The present invention relates to a method and apparatus for controlling the movement of a movable member in accordance with programmed path and velocity, and particularly to a method and apparatus for use in a numerical control contouring machine enabling the programming of higher speeds of operation for curved and straight-line paths while reducing positional errors and maintaining the acceleration and deceleration at a prescribed value.
Several systems are presently in use to control velocity changes in numerical control contouring machines.
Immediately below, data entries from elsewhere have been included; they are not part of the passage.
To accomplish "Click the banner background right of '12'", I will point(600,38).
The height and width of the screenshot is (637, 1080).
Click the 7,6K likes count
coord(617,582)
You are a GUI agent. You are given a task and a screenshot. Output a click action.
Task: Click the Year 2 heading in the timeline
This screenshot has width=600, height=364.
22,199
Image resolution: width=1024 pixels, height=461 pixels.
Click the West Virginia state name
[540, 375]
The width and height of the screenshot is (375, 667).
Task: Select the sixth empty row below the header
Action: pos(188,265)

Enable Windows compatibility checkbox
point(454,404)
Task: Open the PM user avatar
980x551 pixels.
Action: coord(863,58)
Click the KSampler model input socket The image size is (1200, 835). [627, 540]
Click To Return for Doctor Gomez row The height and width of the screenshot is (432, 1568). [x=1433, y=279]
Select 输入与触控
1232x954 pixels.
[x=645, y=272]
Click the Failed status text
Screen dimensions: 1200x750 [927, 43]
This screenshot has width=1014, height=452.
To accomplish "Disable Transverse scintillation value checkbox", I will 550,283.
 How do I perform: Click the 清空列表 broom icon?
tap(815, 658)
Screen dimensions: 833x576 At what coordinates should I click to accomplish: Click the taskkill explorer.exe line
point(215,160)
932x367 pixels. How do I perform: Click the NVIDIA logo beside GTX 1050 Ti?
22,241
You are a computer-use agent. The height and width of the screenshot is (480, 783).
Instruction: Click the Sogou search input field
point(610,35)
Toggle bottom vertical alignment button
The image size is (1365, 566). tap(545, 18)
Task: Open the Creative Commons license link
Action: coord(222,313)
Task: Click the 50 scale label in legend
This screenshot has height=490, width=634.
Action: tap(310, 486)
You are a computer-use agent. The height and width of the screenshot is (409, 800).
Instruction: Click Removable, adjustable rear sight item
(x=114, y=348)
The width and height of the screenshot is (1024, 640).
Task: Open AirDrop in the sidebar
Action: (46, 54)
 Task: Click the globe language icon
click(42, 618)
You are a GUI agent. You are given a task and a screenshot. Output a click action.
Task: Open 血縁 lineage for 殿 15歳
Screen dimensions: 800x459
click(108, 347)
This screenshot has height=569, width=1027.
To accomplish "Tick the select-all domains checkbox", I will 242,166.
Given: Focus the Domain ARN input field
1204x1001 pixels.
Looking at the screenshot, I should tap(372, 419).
One system uses a high-gain positioning servo for each axis and controls its axis drive in a manner tending to keep at zero the difference between the commanded position and the actual position of the axis. While that difference (called the servo-following-error) will be quite small, it will not be zero but will vary with the velocity. A common value for such servo is 0.001 inch following-error per 100 IPM axis velocity. If an axis controlled by such a servo is moving at 100 IPM when the part program reaches a corner and says stop, there will only be 0.001 inch of programmed motion left to decelerate and stop. The inertia of the system will not allow this, and the axis will overshoot and then come back. That overshoot may cause damaging mechanical shocks or gouging of the workpiece. To avoid such difficulties with a high-gain servo, it is necessary to program the speed increases or slow-downs gradually, in a series of small steps. Such calculations can make it necessary to utilize an off-line computer to prepare the part-programs for even the most simple pattern of motions.
Another system, called the low-gain type of servo, which operates with a large servo-following error, has become popular to avoid the overshoot and the program difficulties caused by the necessity of making all speed changes in small steps. In the low-gain servo system, the servo-following error is commonly 0.001 inch for a range from 0.5 to 3 IPM axis velocity. For example, if the calibration of such a system is 0.5 IPM per mill (0.001 inch) then at a velocity of 400 IPM the actual axis position will lag the commanded position by 0.800 inches. That is a sufficient distance so that if the commanded velocity abruptly decreases to zero, the axis can slow down without overshooting the commanded position. Programming becomes much simpler since the motions do not have to be broken up into a number of accelerations and deceleration steps.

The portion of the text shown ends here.